Through the last line of the entries, please copy every line exactly, starting with the one that contains "Baby Monitor Camera... (1031, 392)".

Source records:
+--
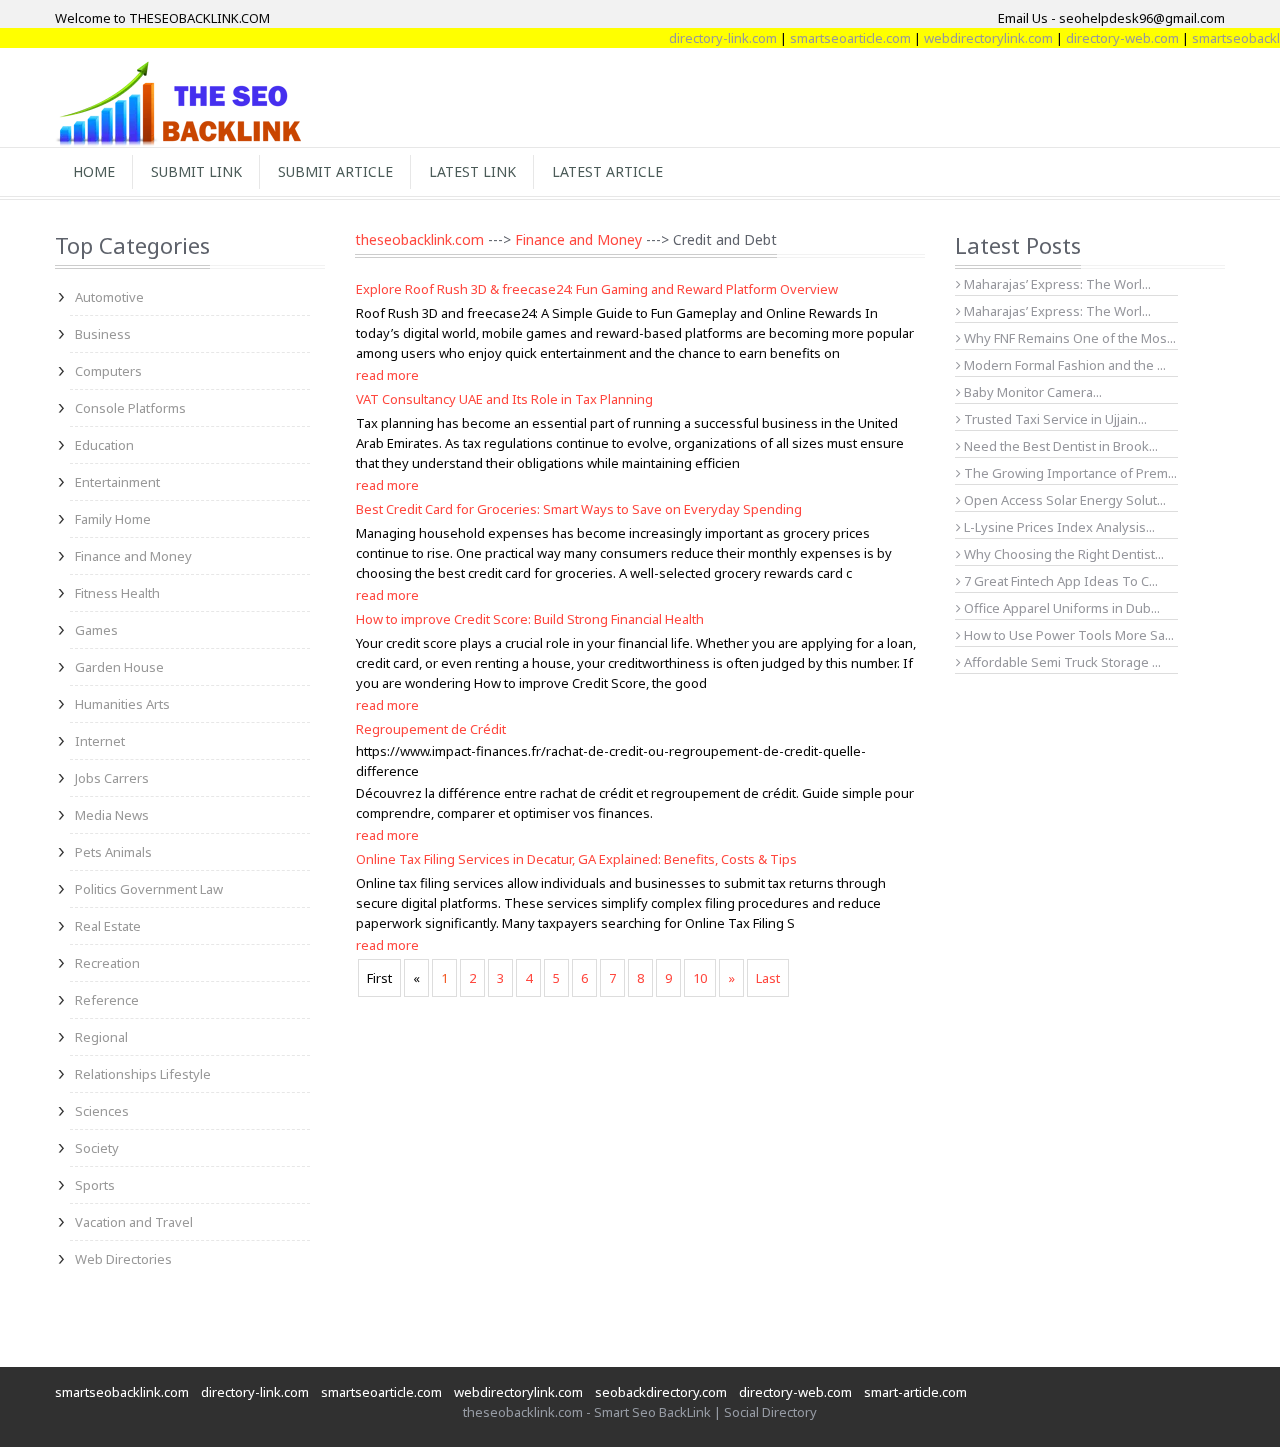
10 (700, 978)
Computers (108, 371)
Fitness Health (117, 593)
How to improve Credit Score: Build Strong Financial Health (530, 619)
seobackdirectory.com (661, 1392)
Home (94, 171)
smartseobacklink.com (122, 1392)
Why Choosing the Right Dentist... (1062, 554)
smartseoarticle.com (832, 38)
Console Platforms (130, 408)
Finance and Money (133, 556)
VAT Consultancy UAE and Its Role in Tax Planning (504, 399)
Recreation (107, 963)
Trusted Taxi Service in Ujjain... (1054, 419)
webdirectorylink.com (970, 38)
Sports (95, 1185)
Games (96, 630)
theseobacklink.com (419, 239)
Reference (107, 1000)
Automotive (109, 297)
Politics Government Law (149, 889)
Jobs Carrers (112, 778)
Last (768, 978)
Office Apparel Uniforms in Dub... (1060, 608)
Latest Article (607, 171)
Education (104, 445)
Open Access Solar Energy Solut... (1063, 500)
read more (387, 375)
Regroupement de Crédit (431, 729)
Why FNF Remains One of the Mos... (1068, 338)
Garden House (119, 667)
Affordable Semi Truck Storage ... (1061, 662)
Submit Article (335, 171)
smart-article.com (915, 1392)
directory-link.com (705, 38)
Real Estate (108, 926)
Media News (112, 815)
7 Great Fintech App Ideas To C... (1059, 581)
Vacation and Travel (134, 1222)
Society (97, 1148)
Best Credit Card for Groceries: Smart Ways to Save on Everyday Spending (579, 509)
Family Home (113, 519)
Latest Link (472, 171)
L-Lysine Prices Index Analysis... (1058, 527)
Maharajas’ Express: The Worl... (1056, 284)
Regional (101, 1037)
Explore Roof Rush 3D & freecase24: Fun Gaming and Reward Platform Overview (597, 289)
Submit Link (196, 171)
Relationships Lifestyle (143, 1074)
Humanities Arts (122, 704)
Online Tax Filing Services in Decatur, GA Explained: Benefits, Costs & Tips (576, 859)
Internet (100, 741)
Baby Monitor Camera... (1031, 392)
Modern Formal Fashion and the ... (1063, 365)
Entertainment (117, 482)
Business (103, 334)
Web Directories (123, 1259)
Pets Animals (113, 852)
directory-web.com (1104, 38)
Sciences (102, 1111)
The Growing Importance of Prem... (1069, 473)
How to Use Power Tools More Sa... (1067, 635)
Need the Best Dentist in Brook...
+--
Solution to the exercise =>
Baby Monitor Camera... (1031, 392)
Modern Formal Fashion and the ... (1063, 365)
Entertainment (117, 482)
Business (103, 334)
Web Directories (123, 1259)
Pets Animals (113, 852)
directory-web.com (1104, 38)
Sciences (102, 1111)
The Growing Importance of Prem... (1069, 473)
How to Use Power Tools More Sa... (1067, 635)
Need the Best Dentist in Brook...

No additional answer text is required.